Ich konnte gar nicht aufhören zu zittern. Ich wusste nicht, ob es daran lag, dass ich auf einmal kein Fell mehr hatte, oder ob es von dem vielen Blut auf meinem Körper herrührte. Ebenso wie Sawyer war ich splitternackt, meine Sachen lagen in Fetzen am Boden.
Als ich mir ins Gesicht fasste, war meine Hand blutbedeckt. Ich hatte im Mund einen Geschmack wie von heißen Kupferpfennigen. Mir stieg das Aroma in die Nase. Ich beugte mich nach vorn und erbrach mich.
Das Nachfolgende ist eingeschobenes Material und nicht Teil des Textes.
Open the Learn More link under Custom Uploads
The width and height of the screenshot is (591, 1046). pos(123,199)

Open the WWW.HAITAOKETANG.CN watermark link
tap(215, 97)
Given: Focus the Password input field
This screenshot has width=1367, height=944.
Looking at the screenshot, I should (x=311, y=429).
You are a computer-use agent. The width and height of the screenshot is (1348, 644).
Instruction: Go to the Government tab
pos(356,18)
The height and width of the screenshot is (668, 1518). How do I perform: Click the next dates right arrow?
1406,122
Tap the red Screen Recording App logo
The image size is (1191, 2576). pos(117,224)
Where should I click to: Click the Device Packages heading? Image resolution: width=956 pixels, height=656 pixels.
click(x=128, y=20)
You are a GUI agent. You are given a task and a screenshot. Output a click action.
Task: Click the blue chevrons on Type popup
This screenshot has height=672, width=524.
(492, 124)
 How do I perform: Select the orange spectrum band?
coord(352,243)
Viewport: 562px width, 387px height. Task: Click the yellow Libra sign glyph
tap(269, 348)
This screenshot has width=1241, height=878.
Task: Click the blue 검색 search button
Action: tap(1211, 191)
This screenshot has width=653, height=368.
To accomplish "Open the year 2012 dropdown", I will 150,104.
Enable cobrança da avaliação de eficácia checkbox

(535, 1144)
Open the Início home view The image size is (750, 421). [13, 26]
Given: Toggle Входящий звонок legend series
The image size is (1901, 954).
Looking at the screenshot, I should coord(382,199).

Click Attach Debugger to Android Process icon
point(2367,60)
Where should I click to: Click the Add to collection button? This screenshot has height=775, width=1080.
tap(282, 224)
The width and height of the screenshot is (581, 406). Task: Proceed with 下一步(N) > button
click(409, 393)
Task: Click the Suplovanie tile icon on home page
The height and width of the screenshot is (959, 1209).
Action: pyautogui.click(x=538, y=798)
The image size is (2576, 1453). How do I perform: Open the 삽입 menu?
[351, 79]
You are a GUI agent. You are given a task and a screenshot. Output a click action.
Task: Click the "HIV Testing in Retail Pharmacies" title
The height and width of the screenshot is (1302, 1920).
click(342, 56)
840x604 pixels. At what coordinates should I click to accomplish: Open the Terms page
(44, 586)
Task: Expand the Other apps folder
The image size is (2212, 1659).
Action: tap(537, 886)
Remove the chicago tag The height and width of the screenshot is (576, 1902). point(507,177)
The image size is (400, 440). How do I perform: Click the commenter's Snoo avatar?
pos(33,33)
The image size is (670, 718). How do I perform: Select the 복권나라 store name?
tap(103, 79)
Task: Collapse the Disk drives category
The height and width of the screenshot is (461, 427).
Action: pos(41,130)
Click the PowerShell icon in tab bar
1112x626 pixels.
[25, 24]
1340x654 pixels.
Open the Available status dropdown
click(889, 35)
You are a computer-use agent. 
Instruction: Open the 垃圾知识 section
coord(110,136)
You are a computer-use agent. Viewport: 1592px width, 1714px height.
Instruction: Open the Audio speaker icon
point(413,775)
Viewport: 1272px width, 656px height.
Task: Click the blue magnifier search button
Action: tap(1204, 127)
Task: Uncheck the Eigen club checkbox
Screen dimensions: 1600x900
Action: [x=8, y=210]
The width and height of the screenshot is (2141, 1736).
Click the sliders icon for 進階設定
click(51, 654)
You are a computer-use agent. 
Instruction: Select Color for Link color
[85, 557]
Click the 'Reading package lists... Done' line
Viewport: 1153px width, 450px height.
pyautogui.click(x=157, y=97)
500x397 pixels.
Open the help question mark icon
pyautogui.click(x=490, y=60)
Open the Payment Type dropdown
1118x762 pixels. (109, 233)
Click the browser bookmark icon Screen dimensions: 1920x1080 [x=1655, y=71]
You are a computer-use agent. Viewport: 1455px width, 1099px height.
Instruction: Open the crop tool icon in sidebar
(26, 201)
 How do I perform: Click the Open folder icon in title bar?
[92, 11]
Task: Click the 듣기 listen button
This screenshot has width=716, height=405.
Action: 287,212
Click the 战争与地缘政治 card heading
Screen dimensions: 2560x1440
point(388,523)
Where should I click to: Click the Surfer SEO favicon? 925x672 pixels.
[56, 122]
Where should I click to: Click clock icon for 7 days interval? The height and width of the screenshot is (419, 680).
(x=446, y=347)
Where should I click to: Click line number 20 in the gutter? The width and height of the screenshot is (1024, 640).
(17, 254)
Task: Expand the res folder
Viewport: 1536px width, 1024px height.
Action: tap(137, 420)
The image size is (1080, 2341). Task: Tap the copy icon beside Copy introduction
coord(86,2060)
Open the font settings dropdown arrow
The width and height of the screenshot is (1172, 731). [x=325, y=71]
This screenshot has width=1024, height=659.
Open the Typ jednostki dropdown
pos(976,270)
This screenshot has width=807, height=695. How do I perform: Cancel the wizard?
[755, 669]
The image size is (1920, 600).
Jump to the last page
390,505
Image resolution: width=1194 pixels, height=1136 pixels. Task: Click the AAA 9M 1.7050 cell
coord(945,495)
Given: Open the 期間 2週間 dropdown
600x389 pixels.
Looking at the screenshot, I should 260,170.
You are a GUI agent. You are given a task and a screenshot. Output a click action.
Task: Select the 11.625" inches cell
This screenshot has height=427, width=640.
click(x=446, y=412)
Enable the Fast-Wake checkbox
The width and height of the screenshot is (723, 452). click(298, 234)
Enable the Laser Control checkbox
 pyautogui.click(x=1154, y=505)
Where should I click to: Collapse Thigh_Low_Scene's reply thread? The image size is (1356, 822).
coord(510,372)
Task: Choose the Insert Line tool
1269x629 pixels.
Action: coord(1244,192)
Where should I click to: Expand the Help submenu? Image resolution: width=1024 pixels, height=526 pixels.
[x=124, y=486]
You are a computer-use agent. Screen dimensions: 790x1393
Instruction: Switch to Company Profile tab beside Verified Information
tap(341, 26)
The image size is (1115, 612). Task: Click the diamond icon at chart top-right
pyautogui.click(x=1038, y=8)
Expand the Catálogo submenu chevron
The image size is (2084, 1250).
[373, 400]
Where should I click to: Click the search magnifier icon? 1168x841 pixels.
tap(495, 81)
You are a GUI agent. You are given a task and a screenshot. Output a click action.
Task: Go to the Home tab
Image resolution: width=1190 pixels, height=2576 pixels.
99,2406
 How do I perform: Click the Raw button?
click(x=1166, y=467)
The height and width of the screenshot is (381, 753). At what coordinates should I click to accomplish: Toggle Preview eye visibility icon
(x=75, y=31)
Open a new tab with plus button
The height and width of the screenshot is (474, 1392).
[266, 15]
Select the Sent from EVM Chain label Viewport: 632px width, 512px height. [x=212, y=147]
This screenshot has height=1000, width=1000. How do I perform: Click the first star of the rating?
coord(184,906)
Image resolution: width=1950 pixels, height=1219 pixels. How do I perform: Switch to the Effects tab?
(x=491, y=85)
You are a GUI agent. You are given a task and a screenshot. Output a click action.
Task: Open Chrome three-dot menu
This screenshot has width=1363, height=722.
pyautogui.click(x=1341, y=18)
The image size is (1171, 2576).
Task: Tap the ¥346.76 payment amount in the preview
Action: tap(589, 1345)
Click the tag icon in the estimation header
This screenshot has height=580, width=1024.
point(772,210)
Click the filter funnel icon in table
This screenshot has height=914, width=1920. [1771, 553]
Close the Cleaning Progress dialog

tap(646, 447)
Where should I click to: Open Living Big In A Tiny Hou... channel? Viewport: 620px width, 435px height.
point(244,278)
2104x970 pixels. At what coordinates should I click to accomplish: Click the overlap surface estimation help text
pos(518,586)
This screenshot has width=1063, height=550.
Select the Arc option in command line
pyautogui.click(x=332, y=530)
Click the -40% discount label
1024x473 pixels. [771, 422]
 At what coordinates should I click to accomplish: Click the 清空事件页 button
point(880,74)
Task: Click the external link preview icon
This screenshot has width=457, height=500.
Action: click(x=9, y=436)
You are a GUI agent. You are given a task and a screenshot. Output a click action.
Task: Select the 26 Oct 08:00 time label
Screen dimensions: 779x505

„Daran wirst du dich noch gewöhnen.“
Ich kam so schnell hoch, dass sich alles vor meinen Augen drehte. „Was war in dem Feuer?“
„Du glaubst…“ Sawyer brach ab.
„Das war es nicht?“
Er schritt auf den See zu und stieg dabei vorsichtig über die dahingestreckten Kojoten. Waren sie tatsächlich tot? Im Moment jedenfalls bewegten sie sich nicht, aber wer wusste schon, ob sich das nicht schnell ändern würde. Sawyer schien sich indessen keine Gedanken darum zu machen, dass die Kojoten auf der Stelle gesund werden und uns angreifen könnten, also beschloss auch ich, mir keine unnötigen Sorgen zu machen. Schließlich hatte ich ohnehin schon genug. Sawyer sprang ins Wasser. Die spritzenden Tropfen lockten mich. Mühsam kroch ich zu ihm.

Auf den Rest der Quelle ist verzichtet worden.